## Exercise objective
Format the items in the part that opens with the line containing "Viewport: 1456px width, 819px" and closes with the line containing "Looking at the" as a two-column CSV headed instruction and response, one row per item, with each value in a single quoted field and its line breaks replaced by spaces. Leave the pictures out.

## Supplied information
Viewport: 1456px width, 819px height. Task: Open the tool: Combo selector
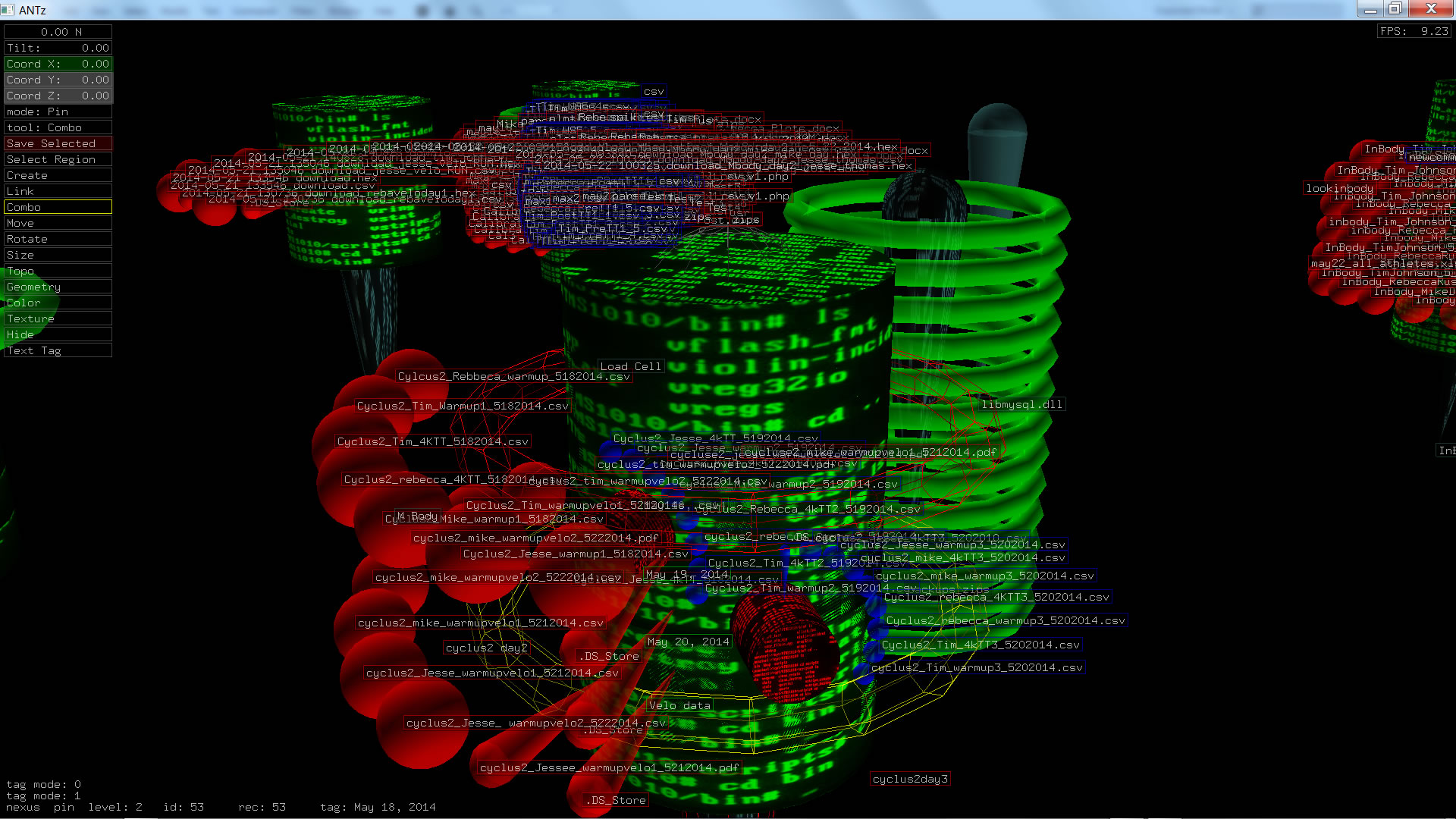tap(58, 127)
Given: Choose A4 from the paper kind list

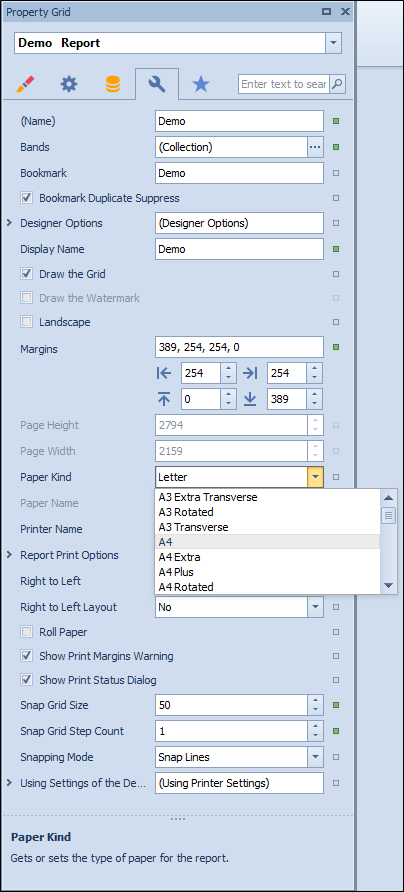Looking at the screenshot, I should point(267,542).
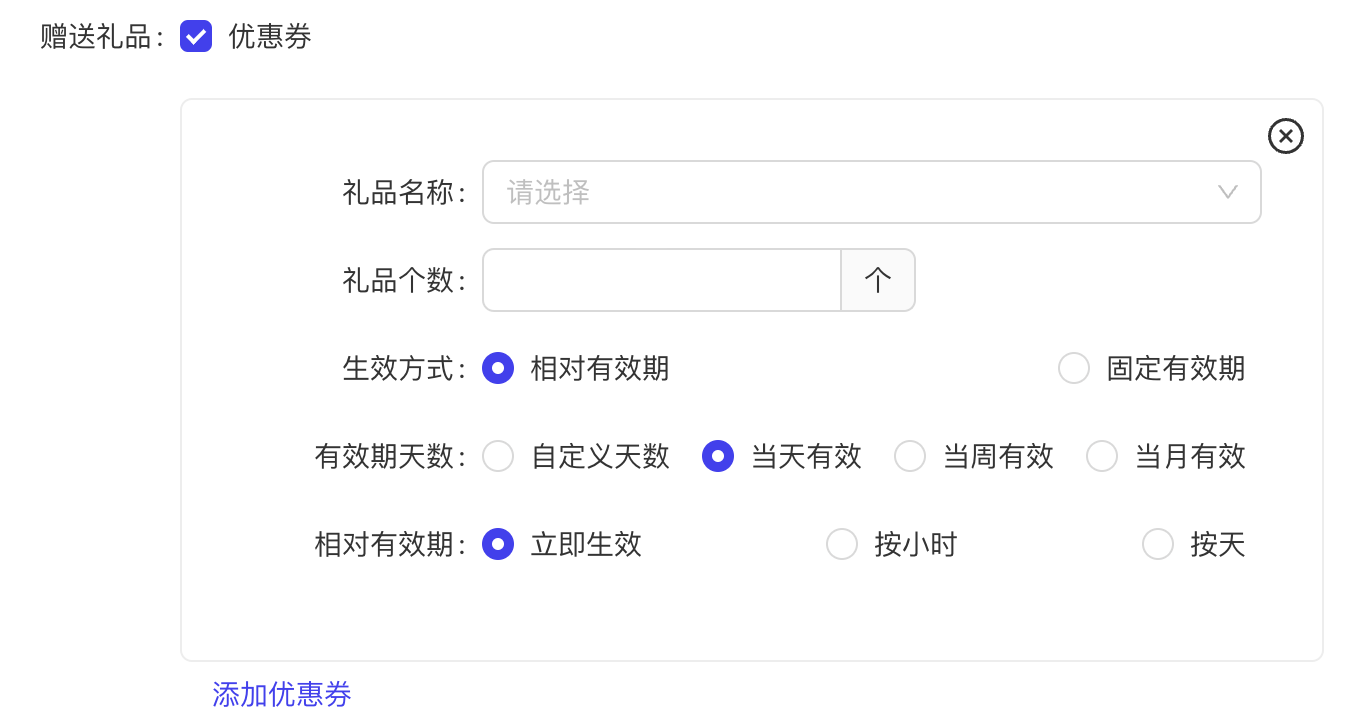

...

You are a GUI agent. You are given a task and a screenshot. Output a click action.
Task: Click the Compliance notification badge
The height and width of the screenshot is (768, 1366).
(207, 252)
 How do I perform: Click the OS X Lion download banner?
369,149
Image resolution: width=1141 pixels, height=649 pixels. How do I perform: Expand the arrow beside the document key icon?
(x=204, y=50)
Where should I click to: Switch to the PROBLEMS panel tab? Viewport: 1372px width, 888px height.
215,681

---

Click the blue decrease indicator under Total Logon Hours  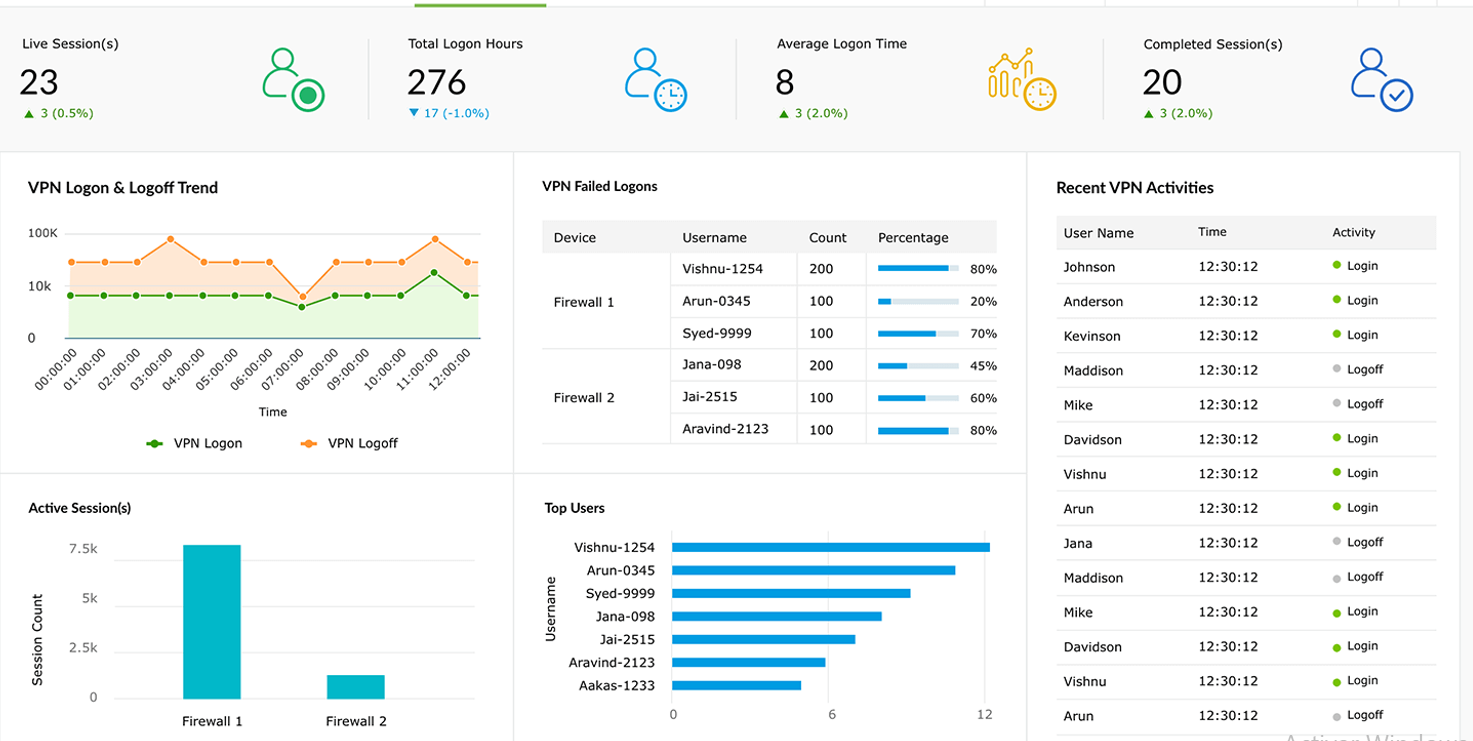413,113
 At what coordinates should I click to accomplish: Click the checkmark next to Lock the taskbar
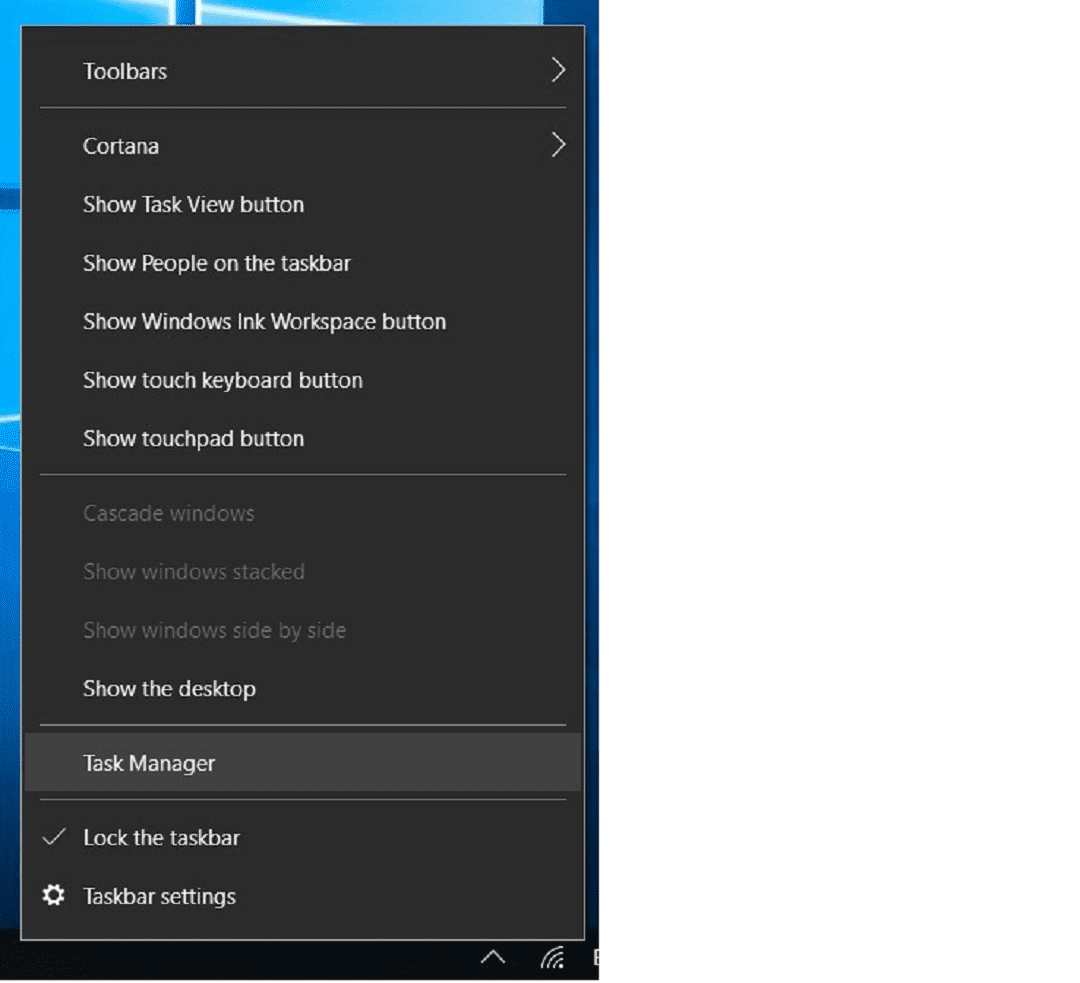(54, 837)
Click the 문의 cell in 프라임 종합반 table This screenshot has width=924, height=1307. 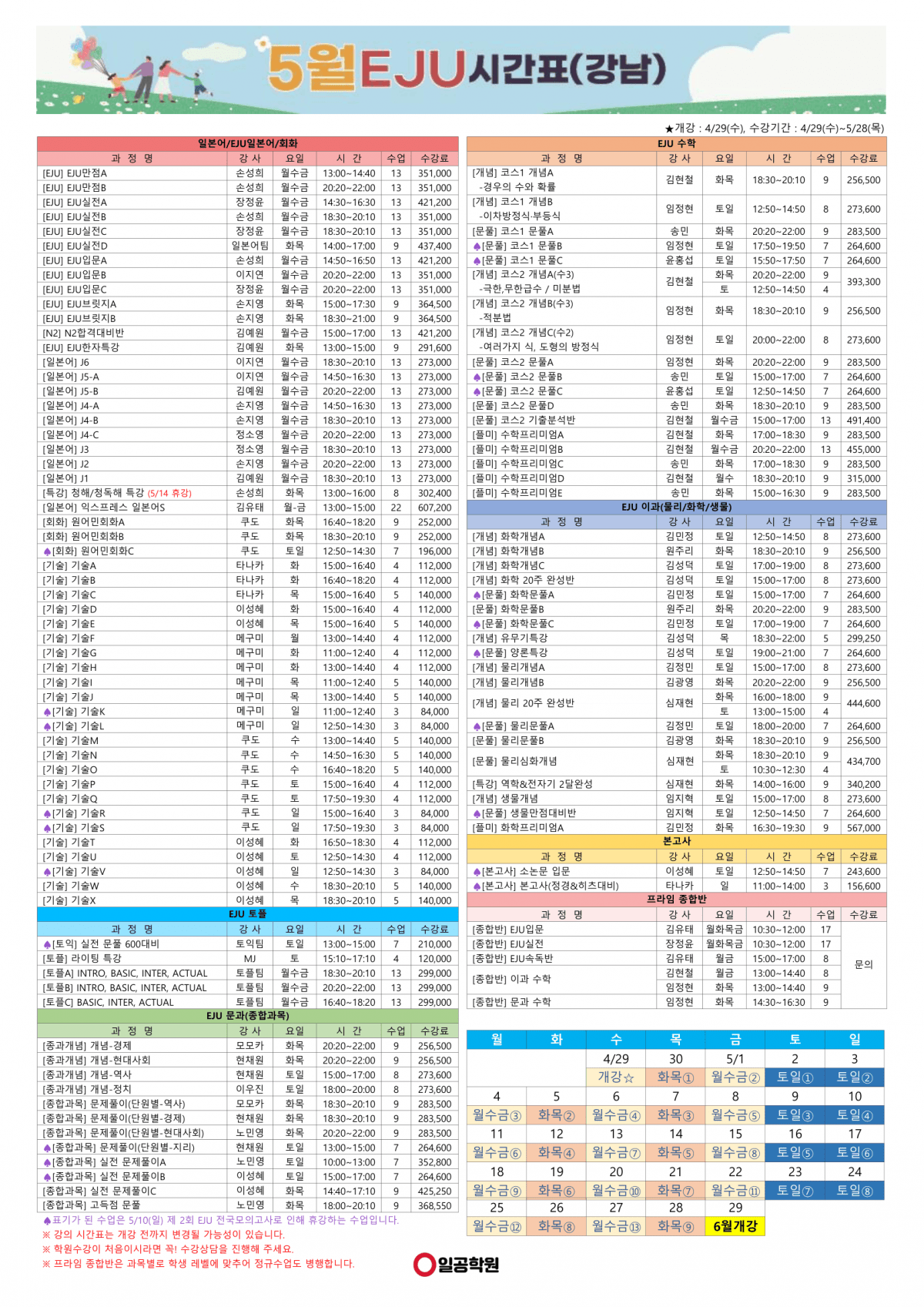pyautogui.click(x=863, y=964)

## Exercise response
instruction,response
"Viewport: 1456px width, 819px height. Task: Open the tool: Combo selector","tap(58, 127)"
"Given: Choose A4 from the paper kind list","Looking at the screenshot, I should point(267,542)."